Data breaches are becoming increasingly inevitable, driven in part by human vulnerabilities like falling prey to phishing emails and not updating software, according to Andrew Ryder, strategy director of Edelman North Asia, speaking on a panel at Wednesday’s CampaignComms conference in Hong Kong.
The number of data breach reports reached a record high of 129 in Hong Kong in 2018, up 22% from the previous year, and 80% higher than in 2014, according to the Office of the Privacy Commissioner for Personal Data (PCPD). Ryder said these numbers are tiny compared to the number of breaches happening in the West, and asserted that it's all but inevitable that many companies will suffer breaches at some point.
With this in mind, Ryder and William Brocklehurst, corporate affairs director of Bupa, who spoke in a separate presentation, offered advice on how brands should respond to data breaches.
“The [data] breach itself isn't what will kill you, it’s how bad your response is to the breach,” Ryder said.

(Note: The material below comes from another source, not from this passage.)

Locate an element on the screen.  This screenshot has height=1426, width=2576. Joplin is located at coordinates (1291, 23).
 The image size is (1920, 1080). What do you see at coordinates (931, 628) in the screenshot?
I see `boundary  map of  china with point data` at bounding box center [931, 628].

Admitting fault and apologising is fundamental to damage control, Ryder said.
“The biggest overwhelming scene we see [among companies] is victim behaviour: ‘Oh god, this is terrible, how could this happen to us’. We can only do a good job if we can make a client understand that they should get into their mind ‘this is our fault,’” he added.
However, he added it’s best if the company can tell customers exactly what data has been taken prior to going public.
“Although it might cause a delay in going public, it’s more compelling than just to say ‘we know some information has been taken but don’t know what it is’, as that will stir more fear and less trust in you as a business,” he said.
Brocklehurst shared the insurance and healthcare group’s experience of dealing with a specific incident. In summer 2017, a rogue employee took private data of 108,000 policy records from Bupa Global, which impacted 547,000 customers. The data, although not containing customers’ medical and financial information, was still very personal and worried customers.
After a vigorous investigation Bupa made a public statement acknowledging the issue, when it apologised for what happened, and reassured customers on how the company was dealing with the issue, said Brocklehurst. He stressed that even though legal advice may be to avoid any statement of fault, “customers want to hear apology.”
In terms of effective response, Brocklehurst said it’s important to keep the customer at the centre.
“The priority for how we react is people first, reputation second and operation third,” he said. “Sometimes that causes some challenges, but if you act with integrity to protect the reputation, real operation should follow with that.”
Another challenge is figuring out which department in the company owns the customer data, so you can contact only the customers who have been impacted by the breach, Brocklehurst said.
“The top question is who really owns the customer: sales, marketing, after-sales services.” he said. “[You’ll be] hamstrung by systems you’ve got holding data records.”
He said companies, multinationals and agencies should make preparations like data mapping and figuring out what communications channels they have in anticipation of data breaches.
The effectiveness and consistency of communications in a data-breach incident can be the deciding factor between how well or how badly an issue is perceived to have been managed, he concluded.
Furthermore, Ryder added that the strength of a brand, its products and services will be the deciding factor on how quickly customers forgive a data breach and return.
“If you’ve got a product like Google which is pretty much intertwined with your daily life—for example with Gmail, maps and Youtube—you’ll probably go back and use the product quite quickly,” he surmised.